Ce célèbre essai fut cependant rédigé en 1937 à Paris, où, craignant pour sa vie, Ortega s'était réfugié ; publié la même année dans le journal argentin La Nación, il sera repris en volume en 1940 dans un recueil intitulé El libro de las misiones. Sans être lui-même traducteur, Ortega connaissait fort bien plusieurs langues (outre le latin et le grec : le français, l'italien, l'anglais et surtout l'allemand), et il s'intéressait depuis longtemps aux phénomènes linguistiques.
De plus, il avait joué un rôle moteur dans la traduction de certaines oeuvres étrangères en espagnol dans le but d'ouvrir l'Espagne à l'Europe, notamment par le biais de la Revista de occidente qu'il avait fondée. Dès l'ouverture, Miseria y esplendor de la traducción se présente comme la transcription parfaitement vraisemblable, et sans doute en partie vraie d'une séance savante au Collège de France, parfois houleuse.
Si certains intervenants sont nommés, la plupart restent anonymes : selon l'un des plus prolixes, la traduction n'appartient pas au même genre littéraire que le texte traduit, et elle n'a pas à être belle, mais à être claire : "La traduction n'est pas l'oeuvre, mais un chemin vers l'oeuvre". Ortega n'est ici qu'une voix parmi d'autres, même si c'est lui qui introduit et conclut le dialogue. Du reste, à ce cadre "réaliste", se superpose celui d'un genre prestigieux, le dialogue renaissant d'inspiration platonicienne, auquel Ortega rend hommage par la forme même qu'emprunte son étude.

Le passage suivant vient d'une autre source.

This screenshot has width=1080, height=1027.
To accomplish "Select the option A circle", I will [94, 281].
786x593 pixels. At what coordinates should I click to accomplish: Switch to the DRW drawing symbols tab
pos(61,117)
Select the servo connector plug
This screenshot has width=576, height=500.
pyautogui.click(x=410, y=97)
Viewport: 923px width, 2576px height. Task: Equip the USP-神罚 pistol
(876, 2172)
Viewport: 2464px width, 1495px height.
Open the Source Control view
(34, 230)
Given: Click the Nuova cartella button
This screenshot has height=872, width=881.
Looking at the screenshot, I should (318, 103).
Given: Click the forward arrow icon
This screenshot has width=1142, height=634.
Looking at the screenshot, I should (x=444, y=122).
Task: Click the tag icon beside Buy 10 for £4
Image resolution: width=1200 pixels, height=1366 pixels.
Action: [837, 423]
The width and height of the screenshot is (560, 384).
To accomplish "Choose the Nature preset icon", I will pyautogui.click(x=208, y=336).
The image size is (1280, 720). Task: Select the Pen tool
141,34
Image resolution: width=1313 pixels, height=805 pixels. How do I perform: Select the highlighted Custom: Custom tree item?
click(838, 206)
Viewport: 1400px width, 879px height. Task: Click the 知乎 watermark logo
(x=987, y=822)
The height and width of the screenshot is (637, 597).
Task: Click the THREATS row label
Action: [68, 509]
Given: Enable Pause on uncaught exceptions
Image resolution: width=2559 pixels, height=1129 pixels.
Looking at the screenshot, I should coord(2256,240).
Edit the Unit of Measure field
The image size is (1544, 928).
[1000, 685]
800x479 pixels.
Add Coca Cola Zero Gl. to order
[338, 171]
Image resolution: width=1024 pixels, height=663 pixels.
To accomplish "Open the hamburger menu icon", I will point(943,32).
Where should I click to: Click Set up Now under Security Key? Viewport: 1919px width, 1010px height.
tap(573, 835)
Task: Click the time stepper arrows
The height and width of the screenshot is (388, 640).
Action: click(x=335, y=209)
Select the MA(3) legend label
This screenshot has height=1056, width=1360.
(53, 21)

Dans Misère et splendeur de la traduction, nouveau Socrate, il ouvre un débat sur la traduction plus qu'il ne développe complètement ses idées : le lecteur est incité à approfondir la réflexion par lui-même. Cette dimension dialogique n'est pas indifférente dans un essai qui fait le pari qu'il existe certes un abîme entre les langues et les nations, mais qu'on peut le transcender. Elle l'est encore moins dans le contexte de la guerre civile espagnole, jamais évoquée mais constamment présente à l'arrière-plan.
José Ortega y Gasset (1883-1955) fut professeur de métaphysique à l'université de Madrid. Fondateur et directeur de la célèbre et influente "Revista de occidente" de 1923 à 1936, il est contraint à l'exil de 1936 à 1946 par le déchaînement de violence des deux camps lors de guerre civile espagnole, il a été l'une des figures majeures de l'humanisme libéral européen du XXe siècle, cité et admiré par les plus grands penseurs contemporains dont Raymond Aron.